Quantity of inoculum modulates organic methanation and humification in solid-state anaerobic digestion and aerobic composting hybrid processes

Abstract

In this study, we conducted a comprehensive analysis of the regulatory effects of varying feedstock-to-inoculum (F/I) ratios on the organic matter conversion process within a hybrid solid-state anaerobic digestion (SSAD) - aerobic composting (AC) system. Notably, at an F/I ratio of 1.5, we observed a significant enhancement in the anaerobic fermentation phase, particularly in the microbial community distribution.

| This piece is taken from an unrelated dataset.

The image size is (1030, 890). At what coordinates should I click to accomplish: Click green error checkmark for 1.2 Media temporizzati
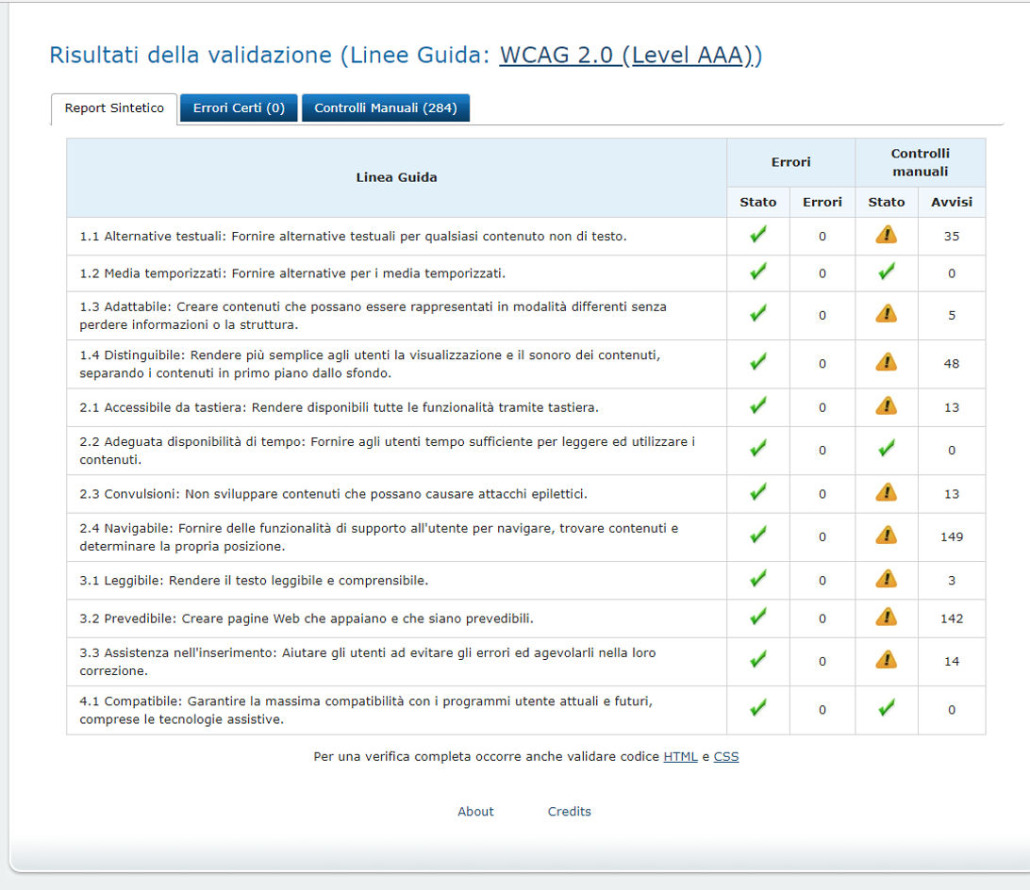[757, 272]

This adjustment led to a marked enrichment of the acetic acid-utilizing Methanosaeta family, which in turn drove a remarkable increase of over 29.9 % in the volumetric methane production based on reactor volume. Concurrently, the optimized F/I ratio facilitated a more substantial degradation of lignin and cellulose, fostering a conducive environment for the growth of humic acid (HA)-producing microorganisms such as Bacteroidota and Actinobacteria during the aerobic composting phase. The heightened activity of these functional microbes, in conjunction with the upregulation of humification-related genes, culminated in a substantial increase in HA content, ranging from 33.6 % (0.028 g·kg⁻¹ DM) to 60.5 % (1.036 g·kg⁻¹ DM). Thus, our findings demonstrate that by strategically modulating the F/I ratio to 1.5, it is possible to effectively optimize the microbial community structure in the SSAD-AC system, leading to a significant improvement in the efficiency of both organic matter methanation and humification processes.